On Tuesday, April 16, four civil engineers led a panel discussion at Hofstra to make sure that the next time a storm like this occurs, the Island will be better prepared.
The discussion, which took place in the Lowenfeld Conference and Exhibition Hall on the 10th floor of the Axinn Library, was called “Designing Resilience in the U.S. Infrastructure: Avoiding SuperStorm Sandy 2.0.”
It featured four panelists: Amy MacDonald, the associate principal and head of resilience at Thornton Tomasetti; Alexander Filotti, risk controller at Underpinning and Foundation Skanska Inc.; Douglas Friend, senior technical director at AKRF Inc; and William Barrett, director of civil engineering at Greenman-Pedersen Inc.
They discussed ways to improve the resiliency of Long Island’s infrastructure so that if another storm of Sandy’s magnitude hits, the socioeconomic impacts wouldn’t be as detrimental.
“Resiliency” is a concept in engineering that refers to the capacity of infrastructure to respond to disturbances by resisting damage and recovering quickly.

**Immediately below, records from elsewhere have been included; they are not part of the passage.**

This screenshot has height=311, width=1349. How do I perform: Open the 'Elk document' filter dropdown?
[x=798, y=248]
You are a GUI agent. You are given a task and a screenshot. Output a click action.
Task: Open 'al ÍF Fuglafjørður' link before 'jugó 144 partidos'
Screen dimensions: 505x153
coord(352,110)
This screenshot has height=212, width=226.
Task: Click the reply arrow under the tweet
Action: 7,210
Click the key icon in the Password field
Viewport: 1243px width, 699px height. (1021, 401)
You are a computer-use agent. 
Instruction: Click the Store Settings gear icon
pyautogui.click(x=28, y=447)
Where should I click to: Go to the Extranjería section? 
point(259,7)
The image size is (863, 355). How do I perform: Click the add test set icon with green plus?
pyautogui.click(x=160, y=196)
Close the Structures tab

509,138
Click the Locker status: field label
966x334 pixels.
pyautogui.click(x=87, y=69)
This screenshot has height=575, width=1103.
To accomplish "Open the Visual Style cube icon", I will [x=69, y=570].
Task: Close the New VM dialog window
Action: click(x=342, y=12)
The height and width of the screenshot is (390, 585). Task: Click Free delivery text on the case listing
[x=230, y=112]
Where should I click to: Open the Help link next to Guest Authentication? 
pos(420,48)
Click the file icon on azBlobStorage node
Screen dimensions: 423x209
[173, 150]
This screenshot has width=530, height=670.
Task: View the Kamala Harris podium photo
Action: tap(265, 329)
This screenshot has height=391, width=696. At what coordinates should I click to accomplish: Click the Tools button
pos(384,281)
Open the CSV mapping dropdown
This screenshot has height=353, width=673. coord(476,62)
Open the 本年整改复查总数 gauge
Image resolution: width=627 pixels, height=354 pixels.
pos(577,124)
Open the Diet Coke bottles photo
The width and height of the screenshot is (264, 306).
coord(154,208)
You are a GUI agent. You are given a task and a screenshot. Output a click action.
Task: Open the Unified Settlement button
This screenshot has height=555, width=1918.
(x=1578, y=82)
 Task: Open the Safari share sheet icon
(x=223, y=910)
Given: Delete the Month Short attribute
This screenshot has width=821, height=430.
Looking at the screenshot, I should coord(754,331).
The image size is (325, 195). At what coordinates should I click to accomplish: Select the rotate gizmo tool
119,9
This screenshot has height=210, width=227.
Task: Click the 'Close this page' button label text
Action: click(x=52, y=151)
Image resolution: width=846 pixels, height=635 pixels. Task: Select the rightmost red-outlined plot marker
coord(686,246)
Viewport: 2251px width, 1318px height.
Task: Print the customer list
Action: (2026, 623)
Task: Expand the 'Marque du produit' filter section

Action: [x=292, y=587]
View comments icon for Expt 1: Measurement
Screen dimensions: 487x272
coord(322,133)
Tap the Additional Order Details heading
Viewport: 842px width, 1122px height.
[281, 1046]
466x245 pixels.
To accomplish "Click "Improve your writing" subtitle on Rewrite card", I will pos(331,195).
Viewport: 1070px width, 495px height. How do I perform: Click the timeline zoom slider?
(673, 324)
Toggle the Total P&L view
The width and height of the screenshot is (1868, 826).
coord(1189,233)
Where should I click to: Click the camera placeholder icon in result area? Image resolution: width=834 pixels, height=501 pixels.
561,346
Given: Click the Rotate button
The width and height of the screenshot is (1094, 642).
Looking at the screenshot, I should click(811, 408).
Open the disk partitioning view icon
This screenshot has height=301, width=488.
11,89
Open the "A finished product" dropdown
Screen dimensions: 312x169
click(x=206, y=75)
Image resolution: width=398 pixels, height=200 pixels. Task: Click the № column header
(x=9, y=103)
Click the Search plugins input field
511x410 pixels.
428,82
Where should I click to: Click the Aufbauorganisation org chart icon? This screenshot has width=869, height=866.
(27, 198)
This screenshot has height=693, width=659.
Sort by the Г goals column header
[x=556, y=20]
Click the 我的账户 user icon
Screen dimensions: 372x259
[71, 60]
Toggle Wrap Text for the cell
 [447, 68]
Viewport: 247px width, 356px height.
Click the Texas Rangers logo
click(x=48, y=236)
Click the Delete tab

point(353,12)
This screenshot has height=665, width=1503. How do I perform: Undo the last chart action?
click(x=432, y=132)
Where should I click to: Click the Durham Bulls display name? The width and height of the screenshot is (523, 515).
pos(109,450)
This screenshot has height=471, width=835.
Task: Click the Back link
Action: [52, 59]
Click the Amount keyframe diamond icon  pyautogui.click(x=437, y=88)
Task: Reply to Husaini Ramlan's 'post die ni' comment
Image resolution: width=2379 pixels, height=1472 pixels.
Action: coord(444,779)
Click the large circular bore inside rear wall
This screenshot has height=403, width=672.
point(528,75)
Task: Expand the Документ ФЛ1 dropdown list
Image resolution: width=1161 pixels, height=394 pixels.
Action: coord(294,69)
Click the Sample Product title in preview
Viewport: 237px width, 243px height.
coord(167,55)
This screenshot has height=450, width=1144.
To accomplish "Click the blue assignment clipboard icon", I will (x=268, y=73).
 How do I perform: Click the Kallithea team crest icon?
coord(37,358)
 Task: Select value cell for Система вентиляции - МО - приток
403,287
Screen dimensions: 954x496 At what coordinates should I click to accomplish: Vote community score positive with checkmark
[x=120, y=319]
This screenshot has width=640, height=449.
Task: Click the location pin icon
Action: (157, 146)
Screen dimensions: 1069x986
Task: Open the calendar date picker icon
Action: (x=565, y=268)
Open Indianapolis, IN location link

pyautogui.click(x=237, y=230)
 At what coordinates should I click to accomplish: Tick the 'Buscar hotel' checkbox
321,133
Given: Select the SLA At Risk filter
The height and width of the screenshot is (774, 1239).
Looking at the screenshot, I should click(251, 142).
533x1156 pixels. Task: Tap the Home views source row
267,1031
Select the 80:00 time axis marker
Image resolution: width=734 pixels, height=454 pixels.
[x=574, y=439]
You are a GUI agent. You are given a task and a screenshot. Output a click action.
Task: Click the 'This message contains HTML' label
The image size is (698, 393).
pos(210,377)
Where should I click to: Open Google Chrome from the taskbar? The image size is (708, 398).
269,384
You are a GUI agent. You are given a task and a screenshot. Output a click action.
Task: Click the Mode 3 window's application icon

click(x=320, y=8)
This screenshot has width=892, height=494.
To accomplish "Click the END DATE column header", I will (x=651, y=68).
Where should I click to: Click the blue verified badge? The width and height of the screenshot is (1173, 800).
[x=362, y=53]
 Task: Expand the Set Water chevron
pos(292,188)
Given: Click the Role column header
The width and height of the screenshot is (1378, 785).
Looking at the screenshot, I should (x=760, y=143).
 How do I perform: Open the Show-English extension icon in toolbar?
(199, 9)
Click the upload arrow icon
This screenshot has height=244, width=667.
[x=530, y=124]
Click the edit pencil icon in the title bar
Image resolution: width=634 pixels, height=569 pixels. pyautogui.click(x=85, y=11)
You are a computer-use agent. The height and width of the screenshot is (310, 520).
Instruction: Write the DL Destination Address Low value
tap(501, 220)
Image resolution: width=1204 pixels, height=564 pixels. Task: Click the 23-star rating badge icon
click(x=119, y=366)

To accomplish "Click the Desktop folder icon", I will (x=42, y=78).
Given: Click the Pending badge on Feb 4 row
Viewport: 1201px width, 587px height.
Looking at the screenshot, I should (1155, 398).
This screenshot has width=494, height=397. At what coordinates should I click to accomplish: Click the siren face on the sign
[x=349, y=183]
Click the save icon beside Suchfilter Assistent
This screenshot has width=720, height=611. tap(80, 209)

“[The panel] gives insight into actual issues of resiliency in engineering and informs us that … this is what we have to pick up on,” said Chris Milesik, a sophomore engineering major who was in the audience. “I was able to learn a lot.”
According to the panelists, one way to improve resiliency is by combining expertise in other fields, such as ecology and environmental science, with engineering when designing buildings.
Experts in those fields can weigh in if an area is prone to flooding and how methods of construction will impact the environment for storm-resistant and environmentally-safe infrastructure.
Resilience needs a “multidisciplinary approach,” according to MacDonald. She used New York City as an example: “You’ve got the Department of Emergency Management, Department of Environmental Protections, Department of Health – if you’re going to look at resilience as a whole, you need all the different pieces of the puzzle to have that conversation.”
“It’s going to take government, engineering institutions, environmentalists – it should be a concentrated effort,” Filotti said.
According to the panelists, another way to lessen the socioeconomic impacts of natural disasters like Sandy is simply by educating people about them.
Filotti, who is also a professor at Hofstra, said he had “no second thought” about coming to speak at the panel because he believes that more people need to be educated about resiliency and storm safety.
“I think we need more of a coordinated activity in educating people,” Filotti said. “We need to educate people in the language of resilience the ways we are educating people about terrorist attacks and ‘see something, say something.’”
Friend said, “After Sandy, I tried to attend every forum available to learn from the people I considered experts because I hadn’t been involved in resiliency projects [yet] … Now, after six years of involvement in resiliency, it’s sort of the pay-it-forward approach for me – the opportunity to actually educate and influence some students and some of my peers and teachers seemed like the reasonable thing to do.”
The panelists discussed that although engineering can make buildings more resilient to harsh weather conditions, it does not make them invincible.
“Resiliency is not the idea that these events are not going to happen or that you will be fully protected from any damages,” Friend said. “It’s the ability to recover after the event happens.”
Though the audience was packed with students from the Fred DeMatteis School of Engineering and Applied Science and community members, the panelists worried they would forget what they had learned once they’d left the building.
“I think you forget quickly – it’s been six and a half years since [Sandy] and if you aren’t … in the [engineering] business and seeing the effects of it every day, you’ve moved on,” Barrett said.
“But there’s a lot of people that haven’t [forgotten] and there’s a lot of work that still needs to be done to address these issues. I think events like these are good just to keep it in the forefront of people’s minds.”